第41話
「遠慮しとくって、俺言ったよな?」
数日後。
CYBER BOXXの前で、俺を見下ろすカイ。
「いや、だって暇だろ?お前」
「忙しいっつーの…」
「だって今日もカフェでゴエザ読んでたし」
「ゲーテだ!」
そんなこんなでカイを引きずってCYBER BOXXの中に入ると、既に沢山の人が場内にいた。
殆どチーマーやその彼女みたいだけど。
「うぇーい!ハル!」
「おぅ!カイ連れて来た!」
「うぇい!カイ!元気だったか、久しぶり!」
「あ、あぁ」
気の良いBlessのメンツに、カイもつっけんどんな態度を取る事は出来ないようだった。
「……久しぶり、」
ほら。カイも少しずつ心を開いてくれてると思わないか?
Blessのメンツに話しかけられて、柔らかい表情で受け答えしているカイをみているのは、なんだか新鮮というか、ほっこりするというか。
良かった。俺が良いなって思ったカイをBlessの皆が良いなって思ってくれたみたいだ。

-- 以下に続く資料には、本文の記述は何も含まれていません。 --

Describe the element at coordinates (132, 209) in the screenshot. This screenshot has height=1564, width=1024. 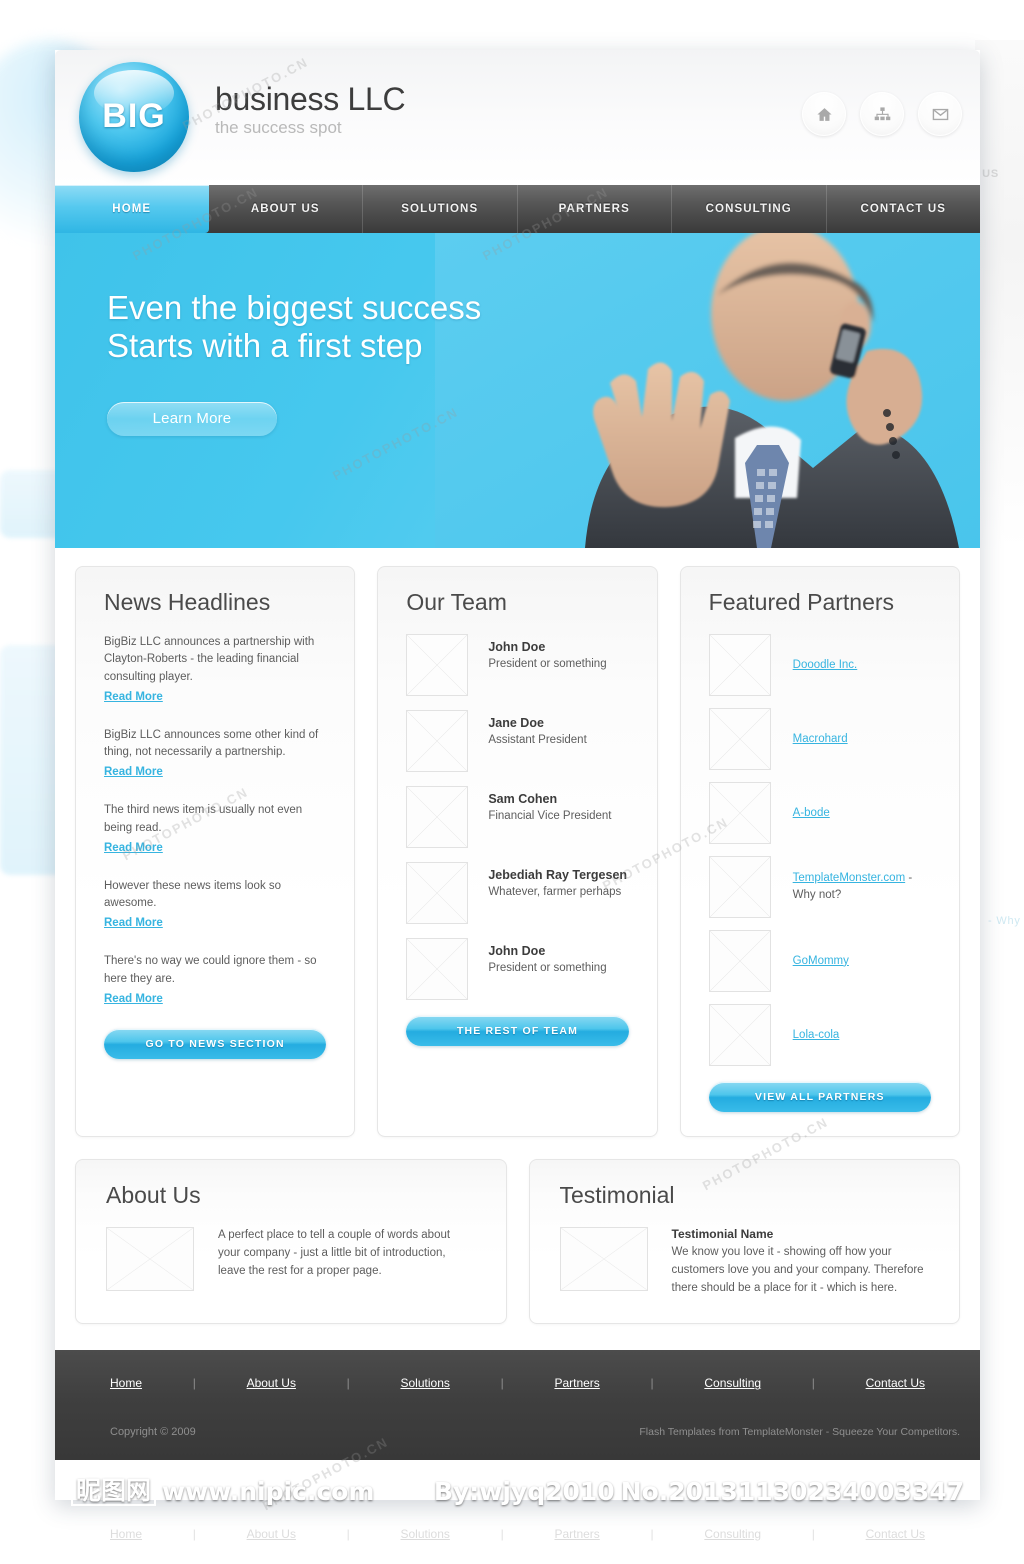
I see `nav-item-home: HOME` at that location.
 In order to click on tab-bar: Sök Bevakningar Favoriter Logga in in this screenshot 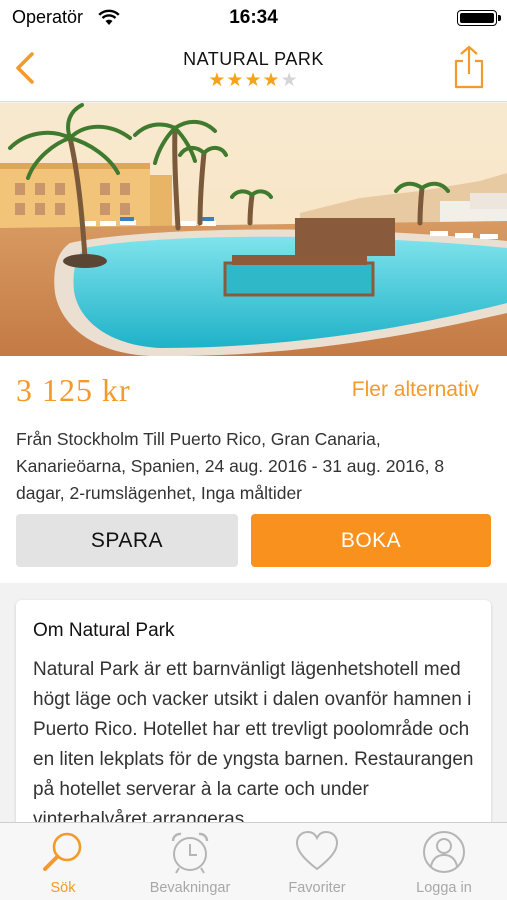, I will do `click(254, 861)`.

カイもきっと俺たちBlessを好きになってくれるって信じてる。
「あぁっ!聖夜!」
「聖夜ぁ!」
その時黄色い声援がすぐ側から聞こえてきた。
「あ、聖夜!!」
俺の声に、ゾロゾロと歩いていたエルフのメンツが振り返る。
「おーハルカじゃん!Blessのメンツも!見に来てくれたのか!お前らライブハウス来るの久しぶりじゃねーか!」
最後尾にいたのは、チーマーの中で名を馳せるアローズのヘッドの長谷川聖夜。強くて優しい男の中の男だ。

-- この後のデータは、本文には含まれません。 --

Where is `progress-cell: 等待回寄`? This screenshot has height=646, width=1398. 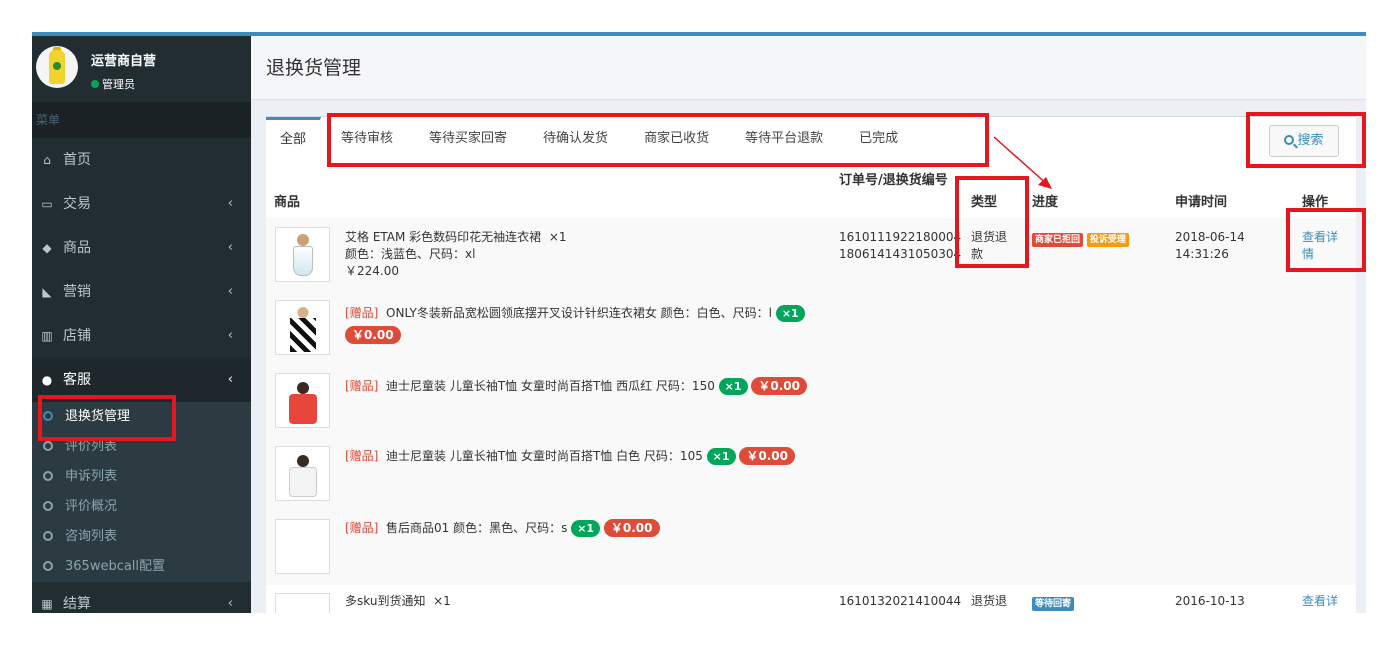 progress-cell: 等待回寄 is located at coordinates (1054, 602).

女からもモてるけど、同性からの人望も熱い。(まぁ、聖夜にはサラっつぅ可愛い彼女がいるんだけど…)
「うちのドラマーがDJになりまして、スカウト活動に専念してたんだよ」
「ぎゃはは!何だそりゃ!…お、そんで、見つかったんだな!新しいドラマー。よかったな?」
きっと色んな人に話しかけられて忙しいのに、聖夜は誰にでも平等で対等で優しい。
「今口説いてる最中なんだよ。コイツは櫻井快晴だよ、聖夜」
「よろしく、カイセイ。俺はエルフの聖夜。アローズのヘッドやってる。今日は見に来てくれてありがとうな?」
「……はじめまして。宜しくお願いします」
ぺこりと頭を下げるカイを、俺もBlessのメンツも微笑ましく見守った。